Text passage
• • • • • • •

14 Linear MLM predictions

Does this model do a better job predicting “very afraid” responses? Let’s extract “precise” and “generous” predictions again and then add them to our Table 2.

As before, let’s calculate model predictions of 4 or higher on the original scale to estimate the model-implied probability of scoring equal to “very afraid” (=4 or higher). Like before, we will also calculate using a more generous estimate equivalent to >=3.5 on the original scale, as it implies reporting being very afraid on at least half the ten items. Comparable to the ordinal MLM, we will generate population-level estimates with intervals that reflect uncertainty in fixed effects, random effects variance, and residual variance.

Show code
# Get prediction grid
nd <- tibble(
  race = factor(c("White", "Black"))
)

# First threshold (precise = 100 or ordinal scale = 4.0)
lin_mlm_preds_100 <- add_epred_draws(hier_mod_linear, 
                                newdata = nd, 
                                re_formula = NA) %>%
  ungroup() %>%
  group_by(.draw) %>%
  mutate(
    sigma = as_draws_df(hier_mod_linear)$sigma[.draw],
    sigma_re = as_draws_df(hier_mod_linear)$sd_outcome__Intercept[.draw],
    pred_sd = sqrt(sigma^2 + sigma_re^2),
    prob_high_fear = 1 - pnorm(4, mean = .epred, sd = pred_sd)
  )

# Get predicted probabilities (4.0)
lin_mlm_probs_100 <- lin_mlm_preds_100 %>%
  group_by(race) %>%
  summarise(
    p = mean(prob_high_fear),
    ll = quantile(prob_high_fear, .025),
    ul = quantile(prob_high_fear, .975)
  )

# Calculate contrasts (4.0)
lin_mlm_contrasts_100 <- lin_mlm_preds_100 %>%
  dplyr::select(.draw, race, prob_high_fear) %>%
  pivot_wider(names_from = race, values_from = prob_high_fear) %>%
  mutate(diff = Black - White) %>%
  ungroup() %>%
  summarise(
    con = mean(diff),
    ll = quantile(diff, .025),
    ul = quantile(diff, .975)
  )

# Second threshold (generous = 87.5 or ordinal scale = 3.5)
lin_mlm_preds_87.5 <- add_epred_draws(hier_mod_linear, 
                                newdata = nd, 
                                re_formula = NA) %>%
  ungroup() %>%
  group_by(.draw) %>%
  mutate(
    sigma = as_draws_df(hier_mod_linear)$sigma[.draw],
    sigma_re = as_draws_df(hier_mod_linear)$sd_outcome__Intercept[.draw],
    pred_sd = sqrt(sigma^2 + sigma_re^2),
    prob_high_fear = 1 - pnorm(3.5, mean = .epred, sd = pred_sd)
  )

# Get predicted probabilities (3.5)

• • • • • • •

Information supplied
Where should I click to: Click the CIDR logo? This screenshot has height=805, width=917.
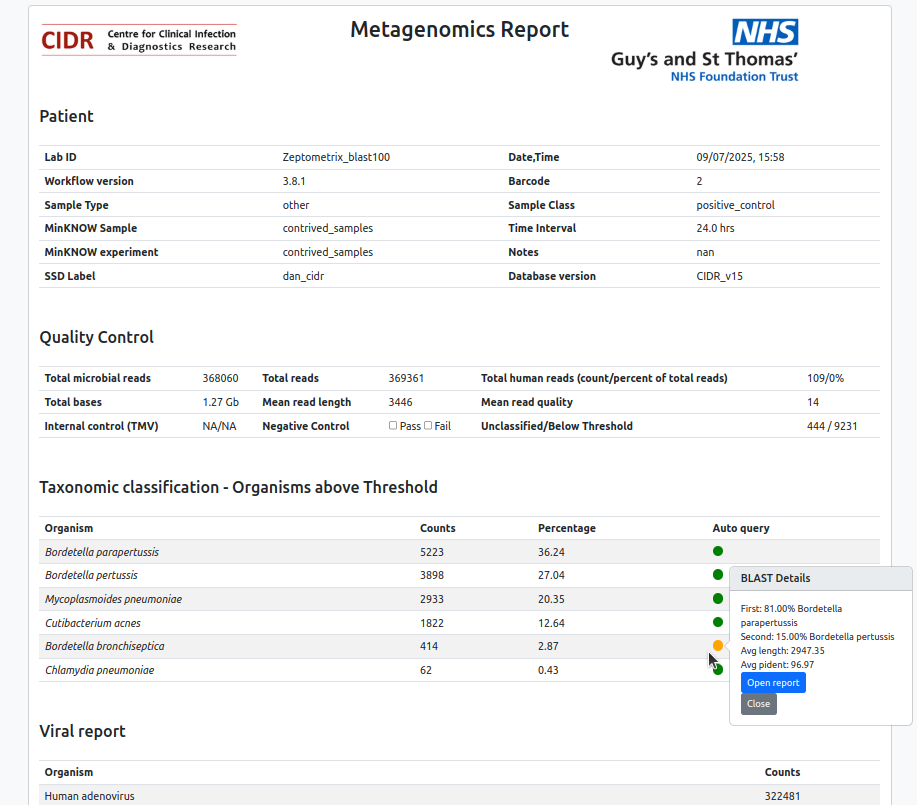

• • • • • • •

What is being asked
From the linear MLM predictions text, extract everything from "lin_mlm_contrasts_100 <- lin_mlm_preds_100" down to "scale = 3.5)".

Final answer
lin_mlm_contrasts_100 <- lin_mlm_preds_100 %>%
  dplyr::select(.draw, race, prob_high_fear) %>%
  pivot_wider(names_from = race, values_from = prob_high_fear) %>%
  mutate(diff = Black - White) %>%
  ungroup() %>%
  summarise(
    con = mean(diff),
    ll = quantile(diff, .025),
    ul = quantile(diff, .975)
  )

# Second threshold (generous = 87.5 or ordinal scale = 3.5)